A. Spoliation is the destruction or alteration of evidence or failure to preserve property for another’s use in litigation.1 In the aftermath of Enron and the Arthur Andersen document destruction scandal, many judges view spoliation akin to contempt and will punish offenders accordingly. For example, Magistrate Judge Paul W. Grimm recently imposed damages and costs of over $1 million on the defendants in a case in the District of Maryland.2 Judge Grimm even threatened to throw one of the defendants in jail for what he called a “truly extraordinary level of [spoliation].”
Electronic evidence and information provide new ways to misstep3 — 90% of all business information is stored electronically. In order to comply with the subpoena, someone in your laboratory — you, perhaps — must identify and preserve all relevant data without interrupting normal business operations.
Companies facing discovery requests may engage the services of an outside counsel familiar with the preservation and production of electronic records; especially if the company has no inside technology experts. Computer specialists can create search lists, pursue automated solutions and develop electronic discovery protocols to prevent spoliation.
When a lab manager knows, or should reasonably conclude, that certain records in his custody are relevant to a present or future lawsuit, he has a duty to preserve the records.4 His company should have a document protection and retention policy in place prior to service of any request for records.
When an investigation (internal or conducted by outside counsel) commences, counsel should identify the universe of documents, evidence or data to be preserved. Counsel should then interview all relevant employees who are likely sources of documents and identify the material to be collected. Most importantly, counsel should send a letter, known as a “litigation hold” to employees explaining that no documents, including electronic data, may be destroyed without explicit approval of counsel. The litigation hold letter should be sent to employees or others with access to data. Automated and manual data destruction processes should be suspended until the discovery issue is resolved. Recreating lost documents can be enormously expensive.
A single company representative with knowledge of systems or databases should oversee production of the documents. Different individuals have different ideas about where electronic data resides. The designated representative, under advice of counsel, can coordinate responses to the discovery request from the different data repositories. External counsel can monitor compliance with the litigation hold through the representative.

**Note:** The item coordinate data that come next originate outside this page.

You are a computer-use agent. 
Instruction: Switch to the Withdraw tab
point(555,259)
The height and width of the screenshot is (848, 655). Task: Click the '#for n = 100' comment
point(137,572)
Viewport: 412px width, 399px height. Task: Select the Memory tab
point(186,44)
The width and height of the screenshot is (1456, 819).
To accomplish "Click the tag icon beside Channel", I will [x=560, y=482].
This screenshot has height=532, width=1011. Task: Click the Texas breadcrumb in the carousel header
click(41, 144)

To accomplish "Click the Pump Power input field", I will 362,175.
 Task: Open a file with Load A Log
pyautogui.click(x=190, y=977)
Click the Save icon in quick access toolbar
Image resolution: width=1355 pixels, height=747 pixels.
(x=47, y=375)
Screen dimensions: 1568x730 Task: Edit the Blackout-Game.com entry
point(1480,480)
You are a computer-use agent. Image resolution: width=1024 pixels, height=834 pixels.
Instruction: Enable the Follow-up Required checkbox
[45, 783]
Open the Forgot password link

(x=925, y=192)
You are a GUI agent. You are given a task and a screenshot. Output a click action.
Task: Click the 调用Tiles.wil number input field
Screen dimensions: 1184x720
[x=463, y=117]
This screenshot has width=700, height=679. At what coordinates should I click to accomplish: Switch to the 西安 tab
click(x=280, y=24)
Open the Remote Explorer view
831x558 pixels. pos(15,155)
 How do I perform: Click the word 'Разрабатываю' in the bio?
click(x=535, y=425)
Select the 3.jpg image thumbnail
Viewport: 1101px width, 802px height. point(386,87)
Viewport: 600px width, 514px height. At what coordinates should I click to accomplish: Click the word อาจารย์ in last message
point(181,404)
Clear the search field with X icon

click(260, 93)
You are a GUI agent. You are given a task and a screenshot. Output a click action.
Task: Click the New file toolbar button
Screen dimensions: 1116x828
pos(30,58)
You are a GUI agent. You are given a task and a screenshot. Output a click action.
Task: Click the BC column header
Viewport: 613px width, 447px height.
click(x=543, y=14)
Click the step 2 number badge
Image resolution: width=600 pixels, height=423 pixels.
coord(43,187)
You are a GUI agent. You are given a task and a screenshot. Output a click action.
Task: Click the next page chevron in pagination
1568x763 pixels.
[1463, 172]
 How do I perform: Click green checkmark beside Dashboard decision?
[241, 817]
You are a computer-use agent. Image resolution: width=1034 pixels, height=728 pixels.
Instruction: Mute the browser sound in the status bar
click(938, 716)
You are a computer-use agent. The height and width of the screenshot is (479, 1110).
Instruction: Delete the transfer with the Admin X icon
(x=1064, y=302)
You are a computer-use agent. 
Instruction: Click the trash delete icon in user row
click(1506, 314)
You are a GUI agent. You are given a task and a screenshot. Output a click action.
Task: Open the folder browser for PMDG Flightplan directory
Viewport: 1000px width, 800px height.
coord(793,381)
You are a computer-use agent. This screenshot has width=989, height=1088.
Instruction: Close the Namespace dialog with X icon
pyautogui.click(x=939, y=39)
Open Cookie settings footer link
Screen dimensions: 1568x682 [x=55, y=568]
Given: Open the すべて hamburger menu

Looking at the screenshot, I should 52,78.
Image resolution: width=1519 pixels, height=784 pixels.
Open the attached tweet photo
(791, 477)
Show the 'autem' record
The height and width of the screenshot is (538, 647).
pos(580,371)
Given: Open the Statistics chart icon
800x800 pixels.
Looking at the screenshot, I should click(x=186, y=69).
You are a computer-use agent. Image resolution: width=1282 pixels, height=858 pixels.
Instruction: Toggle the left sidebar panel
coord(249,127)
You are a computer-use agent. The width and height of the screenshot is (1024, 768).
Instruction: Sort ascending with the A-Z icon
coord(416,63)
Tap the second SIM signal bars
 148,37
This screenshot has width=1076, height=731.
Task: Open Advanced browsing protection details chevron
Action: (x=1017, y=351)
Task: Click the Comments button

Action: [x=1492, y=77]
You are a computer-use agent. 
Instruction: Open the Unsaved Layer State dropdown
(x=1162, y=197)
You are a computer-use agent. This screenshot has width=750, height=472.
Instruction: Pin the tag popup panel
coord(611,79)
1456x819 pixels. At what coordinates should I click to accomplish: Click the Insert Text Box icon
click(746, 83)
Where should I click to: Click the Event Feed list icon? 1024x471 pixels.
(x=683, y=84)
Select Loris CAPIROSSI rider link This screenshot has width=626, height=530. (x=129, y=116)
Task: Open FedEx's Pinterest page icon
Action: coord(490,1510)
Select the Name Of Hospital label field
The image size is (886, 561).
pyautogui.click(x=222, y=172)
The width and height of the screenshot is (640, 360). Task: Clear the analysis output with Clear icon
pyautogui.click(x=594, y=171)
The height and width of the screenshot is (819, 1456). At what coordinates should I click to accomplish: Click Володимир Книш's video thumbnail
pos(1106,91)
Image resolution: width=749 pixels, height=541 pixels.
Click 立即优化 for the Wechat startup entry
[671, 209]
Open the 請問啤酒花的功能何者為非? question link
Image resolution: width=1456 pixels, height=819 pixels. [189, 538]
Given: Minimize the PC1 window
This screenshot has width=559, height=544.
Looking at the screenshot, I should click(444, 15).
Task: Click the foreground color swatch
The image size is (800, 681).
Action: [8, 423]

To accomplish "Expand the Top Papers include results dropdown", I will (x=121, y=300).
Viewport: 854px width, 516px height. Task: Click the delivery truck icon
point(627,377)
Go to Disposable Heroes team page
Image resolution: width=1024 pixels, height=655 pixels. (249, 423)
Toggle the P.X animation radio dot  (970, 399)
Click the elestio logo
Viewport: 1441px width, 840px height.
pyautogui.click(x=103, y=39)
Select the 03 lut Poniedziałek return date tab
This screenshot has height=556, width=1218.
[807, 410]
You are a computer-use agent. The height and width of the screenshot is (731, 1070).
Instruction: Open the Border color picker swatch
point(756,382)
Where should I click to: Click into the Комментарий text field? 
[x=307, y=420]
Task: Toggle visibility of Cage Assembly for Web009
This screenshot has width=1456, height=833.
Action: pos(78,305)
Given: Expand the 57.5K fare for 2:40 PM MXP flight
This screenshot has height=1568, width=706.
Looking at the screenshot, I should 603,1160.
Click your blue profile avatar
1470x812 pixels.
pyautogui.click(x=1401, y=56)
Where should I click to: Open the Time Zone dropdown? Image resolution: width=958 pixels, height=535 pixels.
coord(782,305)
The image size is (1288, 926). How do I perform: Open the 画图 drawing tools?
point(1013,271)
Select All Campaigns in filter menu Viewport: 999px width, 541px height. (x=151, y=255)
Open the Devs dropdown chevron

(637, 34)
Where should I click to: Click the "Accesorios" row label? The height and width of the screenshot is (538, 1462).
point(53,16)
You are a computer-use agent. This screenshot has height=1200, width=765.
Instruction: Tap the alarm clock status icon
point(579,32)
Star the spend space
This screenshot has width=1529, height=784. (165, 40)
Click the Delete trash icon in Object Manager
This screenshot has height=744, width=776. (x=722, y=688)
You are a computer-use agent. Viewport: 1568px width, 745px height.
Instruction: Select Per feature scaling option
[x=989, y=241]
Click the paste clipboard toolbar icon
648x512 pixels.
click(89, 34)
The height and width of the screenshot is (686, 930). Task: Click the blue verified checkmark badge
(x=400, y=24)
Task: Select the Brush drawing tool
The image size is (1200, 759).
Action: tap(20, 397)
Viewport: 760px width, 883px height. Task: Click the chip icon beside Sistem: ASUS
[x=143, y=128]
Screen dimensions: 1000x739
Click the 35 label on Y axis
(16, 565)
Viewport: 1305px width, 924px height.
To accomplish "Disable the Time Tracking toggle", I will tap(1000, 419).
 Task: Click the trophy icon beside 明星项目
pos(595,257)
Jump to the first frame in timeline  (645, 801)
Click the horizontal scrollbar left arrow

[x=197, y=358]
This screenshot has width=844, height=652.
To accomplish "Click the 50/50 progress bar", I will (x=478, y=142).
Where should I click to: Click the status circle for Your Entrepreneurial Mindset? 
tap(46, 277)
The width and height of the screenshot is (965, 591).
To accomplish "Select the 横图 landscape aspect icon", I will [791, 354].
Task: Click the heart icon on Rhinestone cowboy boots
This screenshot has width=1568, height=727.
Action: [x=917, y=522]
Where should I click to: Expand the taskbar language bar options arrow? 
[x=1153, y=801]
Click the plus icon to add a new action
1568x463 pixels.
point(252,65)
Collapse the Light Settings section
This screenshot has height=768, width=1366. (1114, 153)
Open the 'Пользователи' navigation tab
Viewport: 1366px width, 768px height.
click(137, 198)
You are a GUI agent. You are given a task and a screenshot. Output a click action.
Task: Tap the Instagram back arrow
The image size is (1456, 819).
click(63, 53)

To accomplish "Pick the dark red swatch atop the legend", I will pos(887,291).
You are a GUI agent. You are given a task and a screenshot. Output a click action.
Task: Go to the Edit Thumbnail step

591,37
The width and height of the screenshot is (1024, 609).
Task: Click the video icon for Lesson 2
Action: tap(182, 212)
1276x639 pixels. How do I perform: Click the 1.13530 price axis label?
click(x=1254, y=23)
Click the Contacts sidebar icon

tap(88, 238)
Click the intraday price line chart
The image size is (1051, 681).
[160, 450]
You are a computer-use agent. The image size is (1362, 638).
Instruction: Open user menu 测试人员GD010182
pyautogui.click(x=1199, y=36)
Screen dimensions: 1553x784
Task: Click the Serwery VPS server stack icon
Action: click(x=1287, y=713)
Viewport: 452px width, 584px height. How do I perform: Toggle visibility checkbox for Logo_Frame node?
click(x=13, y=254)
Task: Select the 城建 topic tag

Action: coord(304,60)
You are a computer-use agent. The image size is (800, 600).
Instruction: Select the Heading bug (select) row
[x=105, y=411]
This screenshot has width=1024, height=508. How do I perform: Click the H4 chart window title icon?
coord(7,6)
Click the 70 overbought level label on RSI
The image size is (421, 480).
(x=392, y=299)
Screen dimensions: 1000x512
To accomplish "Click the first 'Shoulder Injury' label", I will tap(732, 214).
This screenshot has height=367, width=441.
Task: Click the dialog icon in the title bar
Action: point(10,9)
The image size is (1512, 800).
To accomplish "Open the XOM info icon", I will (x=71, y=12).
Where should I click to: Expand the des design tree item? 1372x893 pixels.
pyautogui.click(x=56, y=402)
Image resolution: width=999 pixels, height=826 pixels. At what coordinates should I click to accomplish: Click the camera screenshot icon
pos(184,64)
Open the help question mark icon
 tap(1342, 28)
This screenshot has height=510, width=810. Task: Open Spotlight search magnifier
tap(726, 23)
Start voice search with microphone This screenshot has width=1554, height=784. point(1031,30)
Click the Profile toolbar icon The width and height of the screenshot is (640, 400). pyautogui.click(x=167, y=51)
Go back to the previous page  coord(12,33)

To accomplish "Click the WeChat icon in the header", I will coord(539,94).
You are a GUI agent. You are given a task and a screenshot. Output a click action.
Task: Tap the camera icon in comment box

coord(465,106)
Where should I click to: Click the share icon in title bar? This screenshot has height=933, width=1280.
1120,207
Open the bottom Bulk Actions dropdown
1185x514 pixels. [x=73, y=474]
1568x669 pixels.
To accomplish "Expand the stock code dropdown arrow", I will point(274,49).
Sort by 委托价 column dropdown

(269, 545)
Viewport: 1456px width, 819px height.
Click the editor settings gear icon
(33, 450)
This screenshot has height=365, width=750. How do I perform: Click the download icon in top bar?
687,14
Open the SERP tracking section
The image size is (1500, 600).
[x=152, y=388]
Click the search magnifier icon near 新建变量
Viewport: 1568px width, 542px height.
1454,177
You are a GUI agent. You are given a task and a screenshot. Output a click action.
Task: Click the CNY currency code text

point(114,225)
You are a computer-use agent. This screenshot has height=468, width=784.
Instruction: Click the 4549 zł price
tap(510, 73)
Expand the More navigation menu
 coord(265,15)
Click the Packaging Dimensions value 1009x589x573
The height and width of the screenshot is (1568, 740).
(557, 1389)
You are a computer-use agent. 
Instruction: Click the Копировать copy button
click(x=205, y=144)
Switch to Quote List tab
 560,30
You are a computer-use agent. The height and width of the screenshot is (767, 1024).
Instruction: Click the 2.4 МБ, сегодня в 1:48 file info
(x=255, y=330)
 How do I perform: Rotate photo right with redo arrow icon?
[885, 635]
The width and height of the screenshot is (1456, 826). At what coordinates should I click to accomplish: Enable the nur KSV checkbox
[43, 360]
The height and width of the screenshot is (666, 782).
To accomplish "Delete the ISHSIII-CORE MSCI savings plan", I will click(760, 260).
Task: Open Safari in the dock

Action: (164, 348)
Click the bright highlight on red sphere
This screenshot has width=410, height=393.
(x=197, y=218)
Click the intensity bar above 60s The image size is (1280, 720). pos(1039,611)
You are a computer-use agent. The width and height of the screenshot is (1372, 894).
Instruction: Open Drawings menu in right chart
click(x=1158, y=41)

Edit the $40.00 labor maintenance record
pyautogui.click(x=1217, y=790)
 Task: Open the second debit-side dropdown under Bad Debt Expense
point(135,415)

Once relevant documents are obtained, they are logged into a format that allows tracking. Copies of back-up media should be preserved. Special care should be taken to identify and segregate documents containing patient health information and privileged information that are best handled in coordination with counsel. Counsel and the representative should work to ensure transparency and a document production protocol that will be satisfactory to a future court. In fact, Magistrate Judge Grimm has put together a sample protocol for discovery of electronic information.5
Engaging the other side in a discovery dialogue is helpful. The company should avoid over-production (inadvertently waiving attorney client privilege) and under-production (allegations of spoliation). The risks of both are sanctions; adverse instructions, default judgments, and monetary fines.6
What if a company inadvertently destroys material that should be protected and preserved? The worst case scenario is not inadvertent destruction, but obstructing or covering-up. Call the laboratory’s attorney quickly and deal with inevitable disclosure of the failure to preserve.
1 West v. Goodyear Tire & Rubber Co., 167F. 3d 776, 779 (2d Cir 1999).
* Virginia B. Evans is formerly of Ober|Kaler's Government Investigations and White Collar Defense Group and Health Law Group.